EXERCISE DIRECTIONS
Provide only the number of lines in the records where "click" appears.

*-*-*

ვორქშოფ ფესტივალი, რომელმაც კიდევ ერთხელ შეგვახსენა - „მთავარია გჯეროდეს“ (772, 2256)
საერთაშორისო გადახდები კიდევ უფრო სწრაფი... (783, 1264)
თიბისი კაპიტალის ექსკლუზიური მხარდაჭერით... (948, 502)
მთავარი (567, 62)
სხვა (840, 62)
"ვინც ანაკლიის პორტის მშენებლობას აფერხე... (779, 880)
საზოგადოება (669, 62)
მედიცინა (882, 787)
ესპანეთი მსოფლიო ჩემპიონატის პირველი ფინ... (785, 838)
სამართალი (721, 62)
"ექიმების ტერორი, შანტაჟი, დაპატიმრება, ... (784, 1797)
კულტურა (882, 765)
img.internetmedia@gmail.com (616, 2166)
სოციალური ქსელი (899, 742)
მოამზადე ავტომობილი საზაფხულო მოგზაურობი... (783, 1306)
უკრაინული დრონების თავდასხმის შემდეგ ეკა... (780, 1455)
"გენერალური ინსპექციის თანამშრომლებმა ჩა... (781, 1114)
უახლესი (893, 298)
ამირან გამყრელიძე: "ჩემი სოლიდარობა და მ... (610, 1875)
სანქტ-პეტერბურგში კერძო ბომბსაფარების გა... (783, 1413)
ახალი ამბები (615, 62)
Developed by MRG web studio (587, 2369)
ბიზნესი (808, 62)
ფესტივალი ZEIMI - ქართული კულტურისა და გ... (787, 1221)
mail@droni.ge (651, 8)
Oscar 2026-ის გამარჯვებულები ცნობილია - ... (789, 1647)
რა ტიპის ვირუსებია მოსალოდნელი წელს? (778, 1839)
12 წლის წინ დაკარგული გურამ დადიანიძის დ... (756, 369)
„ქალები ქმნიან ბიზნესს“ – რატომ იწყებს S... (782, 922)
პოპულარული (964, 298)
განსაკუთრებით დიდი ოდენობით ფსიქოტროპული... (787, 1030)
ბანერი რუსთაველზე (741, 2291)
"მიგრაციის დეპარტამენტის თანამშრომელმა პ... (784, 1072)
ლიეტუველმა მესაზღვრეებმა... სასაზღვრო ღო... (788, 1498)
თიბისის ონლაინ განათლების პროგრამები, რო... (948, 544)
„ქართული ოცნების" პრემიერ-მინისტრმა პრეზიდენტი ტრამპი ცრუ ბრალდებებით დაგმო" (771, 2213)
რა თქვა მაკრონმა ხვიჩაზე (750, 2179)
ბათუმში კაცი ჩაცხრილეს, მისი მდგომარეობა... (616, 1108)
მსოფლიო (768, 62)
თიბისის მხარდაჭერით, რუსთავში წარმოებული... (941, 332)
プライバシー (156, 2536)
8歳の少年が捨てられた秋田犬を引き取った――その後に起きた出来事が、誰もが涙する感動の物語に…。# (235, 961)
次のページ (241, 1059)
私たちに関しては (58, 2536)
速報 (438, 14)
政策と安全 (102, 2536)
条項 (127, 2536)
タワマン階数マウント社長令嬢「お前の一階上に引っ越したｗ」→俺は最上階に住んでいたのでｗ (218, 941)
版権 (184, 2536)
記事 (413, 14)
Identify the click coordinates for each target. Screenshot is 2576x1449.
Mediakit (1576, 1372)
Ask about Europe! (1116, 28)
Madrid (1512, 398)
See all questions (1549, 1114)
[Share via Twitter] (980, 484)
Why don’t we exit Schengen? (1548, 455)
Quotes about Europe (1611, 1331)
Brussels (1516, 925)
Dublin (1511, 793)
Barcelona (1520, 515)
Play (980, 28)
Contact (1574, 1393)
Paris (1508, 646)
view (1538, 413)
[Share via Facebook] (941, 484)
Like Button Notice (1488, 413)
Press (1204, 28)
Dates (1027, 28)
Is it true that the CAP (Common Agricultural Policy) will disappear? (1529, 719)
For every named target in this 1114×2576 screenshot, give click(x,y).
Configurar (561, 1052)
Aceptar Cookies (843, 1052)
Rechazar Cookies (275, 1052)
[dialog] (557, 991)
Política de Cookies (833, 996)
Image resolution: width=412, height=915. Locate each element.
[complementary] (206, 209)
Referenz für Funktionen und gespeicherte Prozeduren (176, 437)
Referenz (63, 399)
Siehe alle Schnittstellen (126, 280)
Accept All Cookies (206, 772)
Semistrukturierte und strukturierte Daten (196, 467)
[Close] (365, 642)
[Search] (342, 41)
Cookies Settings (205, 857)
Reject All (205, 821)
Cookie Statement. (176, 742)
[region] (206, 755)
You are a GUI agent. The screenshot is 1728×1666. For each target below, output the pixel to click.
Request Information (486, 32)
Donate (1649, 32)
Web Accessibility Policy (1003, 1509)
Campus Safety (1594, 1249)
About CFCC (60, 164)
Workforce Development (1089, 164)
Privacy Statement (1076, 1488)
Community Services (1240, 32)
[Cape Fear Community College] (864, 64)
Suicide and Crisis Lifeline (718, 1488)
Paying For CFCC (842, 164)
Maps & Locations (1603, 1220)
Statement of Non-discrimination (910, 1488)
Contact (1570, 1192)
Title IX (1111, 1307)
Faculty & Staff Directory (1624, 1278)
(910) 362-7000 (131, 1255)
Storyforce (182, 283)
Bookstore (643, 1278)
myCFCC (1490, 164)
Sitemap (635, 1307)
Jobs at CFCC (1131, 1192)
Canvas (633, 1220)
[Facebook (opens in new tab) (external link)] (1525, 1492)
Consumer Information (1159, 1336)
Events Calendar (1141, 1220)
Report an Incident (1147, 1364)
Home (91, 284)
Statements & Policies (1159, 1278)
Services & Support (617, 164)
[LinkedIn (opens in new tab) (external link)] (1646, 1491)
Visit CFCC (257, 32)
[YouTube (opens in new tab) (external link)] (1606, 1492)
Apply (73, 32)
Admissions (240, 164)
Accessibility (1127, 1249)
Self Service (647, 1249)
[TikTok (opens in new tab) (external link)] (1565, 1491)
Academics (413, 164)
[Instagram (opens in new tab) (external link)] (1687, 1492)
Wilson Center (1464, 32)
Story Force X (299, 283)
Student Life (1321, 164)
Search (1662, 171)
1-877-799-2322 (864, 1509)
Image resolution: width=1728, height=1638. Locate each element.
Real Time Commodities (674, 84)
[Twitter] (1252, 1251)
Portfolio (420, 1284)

*-*-*

SOLUTION TO THIS EXERCISE
3